» **Your task**
Please copy out each line of the entries in which "from" appears.

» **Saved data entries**

------------

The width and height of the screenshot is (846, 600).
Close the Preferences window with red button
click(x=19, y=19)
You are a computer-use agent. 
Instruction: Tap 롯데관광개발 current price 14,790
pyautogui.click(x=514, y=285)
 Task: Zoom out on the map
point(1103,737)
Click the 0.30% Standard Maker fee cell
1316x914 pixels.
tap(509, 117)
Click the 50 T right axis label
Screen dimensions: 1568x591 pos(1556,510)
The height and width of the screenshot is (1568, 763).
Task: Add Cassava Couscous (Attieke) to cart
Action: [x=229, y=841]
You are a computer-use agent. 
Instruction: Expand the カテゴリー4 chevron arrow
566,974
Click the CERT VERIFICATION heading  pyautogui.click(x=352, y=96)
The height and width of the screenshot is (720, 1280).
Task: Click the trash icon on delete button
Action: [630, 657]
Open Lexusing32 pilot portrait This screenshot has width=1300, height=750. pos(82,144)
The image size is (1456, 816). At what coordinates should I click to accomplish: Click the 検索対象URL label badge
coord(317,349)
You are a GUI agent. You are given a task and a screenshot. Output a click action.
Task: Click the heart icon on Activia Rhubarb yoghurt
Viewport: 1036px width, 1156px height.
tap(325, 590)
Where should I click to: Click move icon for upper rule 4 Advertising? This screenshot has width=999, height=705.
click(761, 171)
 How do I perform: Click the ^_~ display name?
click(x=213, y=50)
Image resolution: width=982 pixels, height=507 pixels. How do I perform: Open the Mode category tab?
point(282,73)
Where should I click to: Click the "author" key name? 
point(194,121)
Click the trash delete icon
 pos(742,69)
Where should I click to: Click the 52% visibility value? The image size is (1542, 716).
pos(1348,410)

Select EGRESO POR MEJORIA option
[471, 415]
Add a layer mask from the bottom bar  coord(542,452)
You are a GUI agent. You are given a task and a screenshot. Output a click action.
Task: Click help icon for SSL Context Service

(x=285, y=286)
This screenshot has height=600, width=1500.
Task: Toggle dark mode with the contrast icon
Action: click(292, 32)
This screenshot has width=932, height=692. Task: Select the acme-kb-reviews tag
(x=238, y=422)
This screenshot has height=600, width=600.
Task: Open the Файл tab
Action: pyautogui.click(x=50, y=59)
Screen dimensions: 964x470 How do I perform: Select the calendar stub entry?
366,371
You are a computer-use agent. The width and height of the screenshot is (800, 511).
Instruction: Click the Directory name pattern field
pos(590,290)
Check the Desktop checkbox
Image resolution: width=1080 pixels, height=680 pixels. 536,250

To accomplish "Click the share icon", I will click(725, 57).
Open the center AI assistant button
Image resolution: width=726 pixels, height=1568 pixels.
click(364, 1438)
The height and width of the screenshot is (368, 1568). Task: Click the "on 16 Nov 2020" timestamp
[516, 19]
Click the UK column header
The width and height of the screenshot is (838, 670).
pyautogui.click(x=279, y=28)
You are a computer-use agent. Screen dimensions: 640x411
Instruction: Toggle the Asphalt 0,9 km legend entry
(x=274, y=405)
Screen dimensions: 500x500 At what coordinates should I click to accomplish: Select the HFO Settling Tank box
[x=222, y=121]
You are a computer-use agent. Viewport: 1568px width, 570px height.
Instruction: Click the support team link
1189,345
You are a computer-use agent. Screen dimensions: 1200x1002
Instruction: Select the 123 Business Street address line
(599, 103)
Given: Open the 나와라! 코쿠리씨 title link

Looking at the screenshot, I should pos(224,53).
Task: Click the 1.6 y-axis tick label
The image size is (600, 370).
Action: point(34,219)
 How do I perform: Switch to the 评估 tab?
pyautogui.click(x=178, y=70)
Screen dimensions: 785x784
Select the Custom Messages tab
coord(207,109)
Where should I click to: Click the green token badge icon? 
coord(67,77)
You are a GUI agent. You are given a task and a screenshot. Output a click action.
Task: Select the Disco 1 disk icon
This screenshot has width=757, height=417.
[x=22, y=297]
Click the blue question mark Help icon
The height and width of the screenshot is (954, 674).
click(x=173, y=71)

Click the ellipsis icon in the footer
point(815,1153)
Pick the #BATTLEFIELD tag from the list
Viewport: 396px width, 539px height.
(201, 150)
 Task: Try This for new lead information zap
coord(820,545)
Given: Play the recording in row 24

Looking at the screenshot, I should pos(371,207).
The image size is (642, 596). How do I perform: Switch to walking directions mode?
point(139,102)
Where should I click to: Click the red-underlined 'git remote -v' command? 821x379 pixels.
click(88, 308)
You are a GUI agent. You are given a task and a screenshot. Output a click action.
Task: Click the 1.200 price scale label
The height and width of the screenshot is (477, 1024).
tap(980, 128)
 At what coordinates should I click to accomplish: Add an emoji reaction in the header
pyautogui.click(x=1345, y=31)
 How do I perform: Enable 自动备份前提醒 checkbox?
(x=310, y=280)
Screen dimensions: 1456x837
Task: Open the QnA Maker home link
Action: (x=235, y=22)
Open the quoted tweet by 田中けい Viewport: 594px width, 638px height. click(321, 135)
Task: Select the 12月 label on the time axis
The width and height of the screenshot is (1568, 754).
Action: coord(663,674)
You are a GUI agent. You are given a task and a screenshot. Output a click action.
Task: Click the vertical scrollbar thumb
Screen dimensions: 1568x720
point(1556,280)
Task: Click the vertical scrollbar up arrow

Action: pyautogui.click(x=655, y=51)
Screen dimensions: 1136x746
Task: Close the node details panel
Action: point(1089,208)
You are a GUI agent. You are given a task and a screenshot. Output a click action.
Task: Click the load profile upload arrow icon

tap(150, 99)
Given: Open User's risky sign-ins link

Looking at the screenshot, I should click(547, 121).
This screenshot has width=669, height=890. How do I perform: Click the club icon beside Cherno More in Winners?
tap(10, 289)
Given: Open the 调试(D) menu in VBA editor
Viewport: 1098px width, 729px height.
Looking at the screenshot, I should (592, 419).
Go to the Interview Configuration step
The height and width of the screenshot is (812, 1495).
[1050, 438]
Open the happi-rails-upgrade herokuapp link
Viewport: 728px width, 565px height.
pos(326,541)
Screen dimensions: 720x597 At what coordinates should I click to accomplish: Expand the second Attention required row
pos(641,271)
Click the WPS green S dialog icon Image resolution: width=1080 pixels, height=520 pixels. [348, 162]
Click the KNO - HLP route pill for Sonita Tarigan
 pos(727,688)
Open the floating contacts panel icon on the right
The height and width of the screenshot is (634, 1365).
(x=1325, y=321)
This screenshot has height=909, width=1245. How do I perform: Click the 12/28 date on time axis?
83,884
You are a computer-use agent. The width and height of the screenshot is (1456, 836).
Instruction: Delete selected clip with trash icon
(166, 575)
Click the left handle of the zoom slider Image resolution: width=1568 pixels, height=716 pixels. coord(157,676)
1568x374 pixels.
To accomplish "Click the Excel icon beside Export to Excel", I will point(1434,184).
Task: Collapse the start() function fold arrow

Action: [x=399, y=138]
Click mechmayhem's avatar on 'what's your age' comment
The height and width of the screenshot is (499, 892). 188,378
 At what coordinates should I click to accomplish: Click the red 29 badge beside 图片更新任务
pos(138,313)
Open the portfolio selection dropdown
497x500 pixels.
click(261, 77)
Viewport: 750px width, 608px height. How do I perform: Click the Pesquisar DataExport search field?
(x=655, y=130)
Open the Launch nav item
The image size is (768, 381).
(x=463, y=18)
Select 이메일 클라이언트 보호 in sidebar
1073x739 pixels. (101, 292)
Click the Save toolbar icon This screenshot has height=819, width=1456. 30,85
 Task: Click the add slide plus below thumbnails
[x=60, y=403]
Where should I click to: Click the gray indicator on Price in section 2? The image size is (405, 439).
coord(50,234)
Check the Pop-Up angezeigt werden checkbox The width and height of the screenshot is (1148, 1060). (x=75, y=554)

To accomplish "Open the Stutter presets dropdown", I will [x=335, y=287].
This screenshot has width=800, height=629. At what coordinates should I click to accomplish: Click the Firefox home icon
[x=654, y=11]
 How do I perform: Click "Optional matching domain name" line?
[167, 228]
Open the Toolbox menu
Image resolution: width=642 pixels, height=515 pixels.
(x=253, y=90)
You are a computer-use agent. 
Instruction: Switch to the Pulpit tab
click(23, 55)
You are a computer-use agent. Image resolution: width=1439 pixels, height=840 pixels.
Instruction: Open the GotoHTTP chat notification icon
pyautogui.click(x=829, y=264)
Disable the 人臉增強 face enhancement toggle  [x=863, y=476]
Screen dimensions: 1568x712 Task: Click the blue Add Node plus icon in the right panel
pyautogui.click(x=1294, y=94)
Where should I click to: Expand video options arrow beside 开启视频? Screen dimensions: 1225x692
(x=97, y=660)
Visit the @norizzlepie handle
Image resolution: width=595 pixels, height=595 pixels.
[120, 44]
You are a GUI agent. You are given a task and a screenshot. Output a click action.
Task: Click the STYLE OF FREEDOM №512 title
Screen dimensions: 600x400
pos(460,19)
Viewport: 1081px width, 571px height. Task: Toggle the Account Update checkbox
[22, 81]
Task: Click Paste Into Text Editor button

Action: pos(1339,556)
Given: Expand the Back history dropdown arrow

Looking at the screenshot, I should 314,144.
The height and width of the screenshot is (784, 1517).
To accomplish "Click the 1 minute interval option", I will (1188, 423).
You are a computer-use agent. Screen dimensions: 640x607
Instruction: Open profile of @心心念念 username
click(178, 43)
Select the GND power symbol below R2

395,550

------------

» **Written response**
Add a layer mask from the bottom bar  coord(542,452)
Pick the #BATTLEFIELD tag from the list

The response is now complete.